# [Exercises to complete]
a) Summarize the fan post about Supernatural below in exactly two sentences.
b) According to the fan post about Supernatural below, in what year did the writer start watching the show?

# [Text shown]
Personally I think they are great friends, they kind of grow up together in Supernatural. Well, Jensen did learn to become an adult and got bigger and bulkier till The Boys. The Jarod just grow up taller and went deep in to the forever manchlid persona.
Anyways, J2 it's not my ship. From whatever angle I look at it, I can't see it. Not only because of their characters being brothers and all. It's just not there for me.
From that mentioned link. I can explain that I do believe everyone has the right to ship whomever, and in the spirit of being cool and make peace and love (like Misha and Jackles when in Rome 😉) between the SPN factions. I mentioned that what I thought Jackles was implying, was him giving his blessing to all the ships.
When I started to watch Supernatural from the beginning back in 2005, I wasn't aware about the concept of Shiping.
I was undoubtedly attracted to Dean nearly at the middle of the first season. Jackles made Dean so real and important for me on that show, that from then I was kind of sad Supernatural wasn't about just him, later on, about him and Castiel.
From there, since season 2 to middle 3 it was me just tuning in to watch Dean killing everything with his tall brother dude. Like I said, I wasn't aware of Shiping, and because of my cultural upbringing I thought gay was wrong and a problem. (Aka living in a South American country where machismo is law, and being homofobic is instructed to children).
I got then a brief understanding and crash course about ships because of Sherlock, and here in tumblr. Yes, I'm a Johnlock refugge, but even then I wasn't THAT convinced about those two. Albeit the fan art, and of course Fanfiction get my attention and further understanding and acceptance about my bad education. I started mending fences about my previous misunderstanding of queerness.

# [Data]
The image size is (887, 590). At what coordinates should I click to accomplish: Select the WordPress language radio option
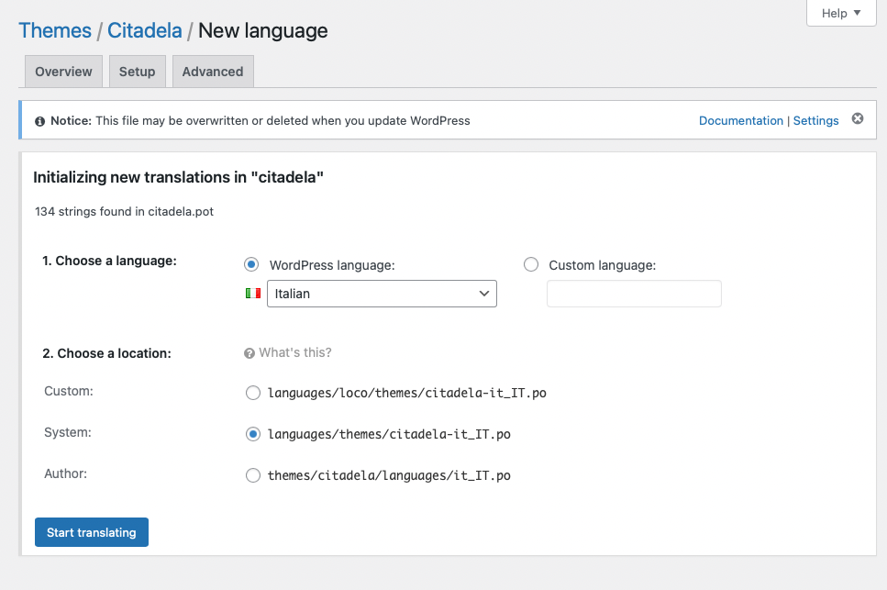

# [Answer set]
a) The writer does not ship J2 but believes everyone has the right to ship whomever they like, and took Jackles to be giving his blessing to all the ships. Having started Supernatural in 2005 without knowing about shipping and having been taught that being gay was wrong, the writer learned about ships through Sherlock and tumblr, and fan art and fanfiction helped in mending that earlier misunderstanding of queerness.

b) 2005